Task brief.
Each entry below is to be transcribed exactly.

Entries supplied START

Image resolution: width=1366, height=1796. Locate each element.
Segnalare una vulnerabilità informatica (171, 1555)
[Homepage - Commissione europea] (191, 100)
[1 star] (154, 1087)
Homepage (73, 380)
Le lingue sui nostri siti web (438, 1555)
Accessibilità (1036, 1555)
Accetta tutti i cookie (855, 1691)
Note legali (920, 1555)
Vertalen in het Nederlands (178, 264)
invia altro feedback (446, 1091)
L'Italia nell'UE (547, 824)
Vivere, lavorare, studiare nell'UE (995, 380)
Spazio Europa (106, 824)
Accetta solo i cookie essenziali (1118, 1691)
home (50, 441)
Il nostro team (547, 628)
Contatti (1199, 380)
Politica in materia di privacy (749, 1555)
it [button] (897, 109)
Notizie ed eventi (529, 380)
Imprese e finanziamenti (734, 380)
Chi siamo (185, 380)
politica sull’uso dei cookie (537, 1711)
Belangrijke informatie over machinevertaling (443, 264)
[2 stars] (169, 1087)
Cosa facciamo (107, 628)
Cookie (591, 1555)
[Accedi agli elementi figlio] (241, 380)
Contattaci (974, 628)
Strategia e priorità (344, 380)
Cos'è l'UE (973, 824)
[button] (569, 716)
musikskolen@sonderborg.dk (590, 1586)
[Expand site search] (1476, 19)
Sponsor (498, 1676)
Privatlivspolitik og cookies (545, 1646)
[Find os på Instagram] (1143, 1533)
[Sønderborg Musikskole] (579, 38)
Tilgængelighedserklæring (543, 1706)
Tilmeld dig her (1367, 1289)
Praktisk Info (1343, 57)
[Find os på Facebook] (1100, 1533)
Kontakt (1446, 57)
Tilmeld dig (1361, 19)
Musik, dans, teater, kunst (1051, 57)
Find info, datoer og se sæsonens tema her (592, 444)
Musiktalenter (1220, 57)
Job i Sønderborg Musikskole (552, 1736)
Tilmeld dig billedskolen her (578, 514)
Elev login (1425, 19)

Entries supplied END

Problem solution.
Image resolution: width=1366, height=1796. Locate each element.
Segnalare una vulnerabilità informatica (171, 1555)
[Homepage - Commissione europea] (191, 100)
[1 star] (154, 1087)
Homepage (73, 380)
Le lingue sui nostri siti web (438, 1555)
Accessibilità (1036, 1555)
Accetta tutti i cookie (855, 1691)
Note legali (920, 1555)
Vertalen in het Nederlands (178, 264)
invia altro feedback (446, 1091)
L'Italia nell'UE (547, 824)
Vivere, lavorare, studiare nell'UE (995, 380)
Spazio Europa (106, 824)
Accetta solo i cookie essenziali (1118, 1691)
home (50, 441)
Il nostro team (547, 628)
Contatti (1199, 380)
Politica in materia di privacy (749, 1555)
it [button] (897, 109)
Notizie ed eventi (529, 380)
Imprese e finanziamenti (734, 380)
Chi siamo (185, 380)
politica sull’uso dei cookie (537, 1711)
Belangrijke informatie over machinevertaling (443, 264)
[2 stars] (169, 1087)
Cosa facciamo (107, 628)
Cookie (591, 1555)
[Accedi agli elementi figlio] (241, 380)
Contattaci (974, 628)
Strategia e priorità (344, 380)
Cos'è l'UE (973, 824)
[button] (569, 716)
musikskolen@sonderborg.dk (590, 1586)
[Expand site search] (1476, 19)
Sponsor (498, 1676)
Privatlivspolitik og cookies (545, 1646)
[Find os på Instagram] (1143, 1533)
[Sønderborg Musikskole] (579, 38)
Tilgængelighedserklæring (543, 1706)
Tilmeld dig her (1367, 1289)
Praktisk Info (1343, 57)
[Find os på Facebook] (1100, 1533)
Kontakt (1446, 57)
Tilmeld dig (1361, 19)
Musik, dans, teater, kunst (1051, 57)
Find info, datoer og se sæsonens tema her (592, 444)
Musiktalenter (1220, 57)
Job i Sønderborg Musikskole (552, 1736)
Tilmeld dig billedskolen her (578, 514)
Elev login (1425, 19)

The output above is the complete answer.